Cada vez que hablo con alguien de la película La bici de Ghislain Lambert choco con el mismo obstáculo: resulta casi imposible clasificarla en ningún género. Lo normal en estos casos es recurrir al calificativo de “comedia”; un parche frecuentemente utilizado para referirnos a ciertos productos heterogéneos cuyo único rasgo distintivo es que “hacen reír”. Porque, en efecto, la deliciosa película que Philippe Harel nos regalara hace quince años hace reír, si bien no lo hace por su comicidad, sino más bien por el patetismo de las situaciones que expone; situaciones que esconden, a su vez, un profundo dramatismo. Sea como fuere, esta imposibilidad de clasificación se debe básicamente a sus múltiples facetas y al amplísimo rango temático que abarca. Y de entre las muchas cosas que hacen de La bici de Ghislain Lambert una película excepcional, esta es una de las dos esenciales.
El número de veces que llega a cambiar de registro es francamente sorprendente, sobre todo teniendo en cuenta que cualquiera de los caminos que la película toma de forma provisional podría ser el motor argumental de cualquier producto convencional. Por ejemplo, inicialmente parece que nos encontremos ante una historia de superación; con un planteamiento que bien podría llenar sin problemas toda la cinta… sin embargo, de repente nos descubrimos visionando una efectivísima comedia de situaciones, protagonizada por dos brillantes personajes y ejecutada mediante una excelente combinación de realismo y delirio; recurso que el director también desecha sin problemas (tomando antes sus mejores jugos) para centrase en la solitaria carrera de su protagonista, recurriendo esta vez al drama del “jinete solitario”. Todas ellas son secuencias brillantes, que Philippe Harel presenta con agilidad y eficacia y que no impiden a la película conservar un estilo propio.
La otra virtud que tiene este fantástico trabajo es la de lograr hacer interesante la historia de un personaje que jamás alcanzó su meta. Pues en realidad, esta película nos presenta a un tipo absolutamente común, sin virtudes excepcionales ni defectos que lo condujeran a ser un marginado social. A ratos bueno y a ratos malo, ni sobresaliente ni inútil por completo, Ghislain Lambert es una persona cuya ambición no conduce a ninguna parte. Alguien que nos recuerda que, más allá del manido refrán «quien la sigue la consigue» o los engañosos tópicos según los cuales «hay que luchar por los sueños», existen casos como el de dicho personaje, raramente retratados en la gran pantalla y a menudo mucho más interesantes que ciertos perseguidores del sueño americano. Vamos, casos de personas que no obtuvieron ninguna victoria a pesar de su lucha constante; pero cuyas vivencias están plagadas de detalles y experiencias harto interesantes.
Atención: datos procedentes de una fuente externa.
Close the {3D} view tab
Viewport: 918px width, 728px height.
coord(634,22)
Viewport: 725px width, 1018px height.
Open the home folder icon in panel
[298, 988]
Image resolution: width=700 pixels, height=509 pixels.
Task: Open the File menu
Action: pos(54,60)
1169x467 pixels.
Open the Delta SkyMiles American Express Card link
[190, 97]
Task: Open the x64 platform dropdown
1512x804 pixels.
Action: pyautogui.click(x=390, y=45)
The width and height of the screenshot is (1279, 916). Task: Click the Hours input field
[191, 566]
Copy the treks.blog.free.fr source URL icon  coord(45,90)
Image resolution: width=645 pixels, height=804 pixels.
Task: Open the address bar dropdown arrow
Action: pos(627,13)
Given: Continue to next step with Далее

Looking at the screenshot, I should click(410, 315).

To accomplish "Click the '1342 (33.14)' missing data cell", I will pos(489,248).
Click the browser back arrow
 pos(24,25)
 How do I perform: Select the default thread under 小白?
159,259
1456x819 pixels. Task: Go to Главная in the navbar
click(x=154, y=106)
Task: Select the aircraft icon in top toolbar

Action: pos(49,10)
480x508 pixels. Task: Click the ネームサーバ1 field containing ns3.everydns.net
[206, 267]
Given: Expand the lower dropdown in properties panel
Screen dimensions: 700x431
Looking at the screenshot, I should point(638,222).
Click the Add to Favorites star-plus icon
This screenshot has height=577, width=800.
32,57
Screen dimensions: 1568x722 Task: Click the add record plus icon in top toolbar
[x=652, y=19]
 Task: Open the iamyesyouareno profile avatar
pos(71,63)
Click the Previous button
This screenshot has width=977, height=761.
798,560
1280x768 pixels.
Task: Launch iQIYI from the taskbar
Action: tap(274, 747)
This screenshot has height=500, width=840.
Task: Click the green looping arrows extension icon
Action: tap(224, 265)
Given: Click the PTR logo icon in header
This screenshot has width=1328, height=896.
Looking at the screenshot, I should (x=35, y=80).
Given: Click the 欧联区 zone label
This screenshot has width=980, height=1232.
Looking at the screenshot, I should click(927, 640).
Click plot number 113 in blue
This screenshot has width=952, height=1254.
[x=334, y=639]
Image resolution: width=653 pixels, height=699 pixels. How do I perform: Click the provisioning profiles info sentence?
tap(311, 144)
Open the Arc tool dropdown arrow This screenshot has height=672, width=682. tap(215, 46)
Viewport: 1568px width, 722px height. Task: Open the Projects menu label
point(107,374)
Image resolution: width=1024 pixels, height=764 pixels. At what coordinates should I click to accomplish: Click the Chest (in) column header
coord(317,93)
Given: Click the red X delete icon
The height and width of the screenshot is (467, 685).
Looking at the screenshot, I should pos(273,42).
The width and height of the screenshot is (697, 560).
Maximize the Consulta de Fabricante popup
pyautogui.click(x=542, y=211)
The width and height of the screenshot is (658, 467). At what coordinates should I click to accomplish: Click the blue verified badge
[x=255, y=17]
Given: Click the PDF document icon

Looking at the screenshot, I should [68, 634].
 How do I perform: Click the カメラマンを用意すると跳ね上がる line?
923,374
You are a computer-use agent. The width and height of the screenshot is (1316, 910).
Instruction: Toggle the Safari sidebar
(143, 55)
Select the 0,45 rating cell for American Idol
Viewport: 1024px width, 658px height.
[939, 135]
Estas son las dos grandes virtudes que hacen de La bicicleta de Ghislain Lambert una película, además de única, absolutamente disconformista; no solamente por el tipo de personaje que presenta, sino también por poner en duda los cánones básicos del esquema clásico: estamos ante un film que huye de las etiquetas genéricas para desarrollar una historia sin ningún tipo de gancho comercial, que se traduce en un brillante ejercicio de autoría, reflexión y, por encima de todo, cine.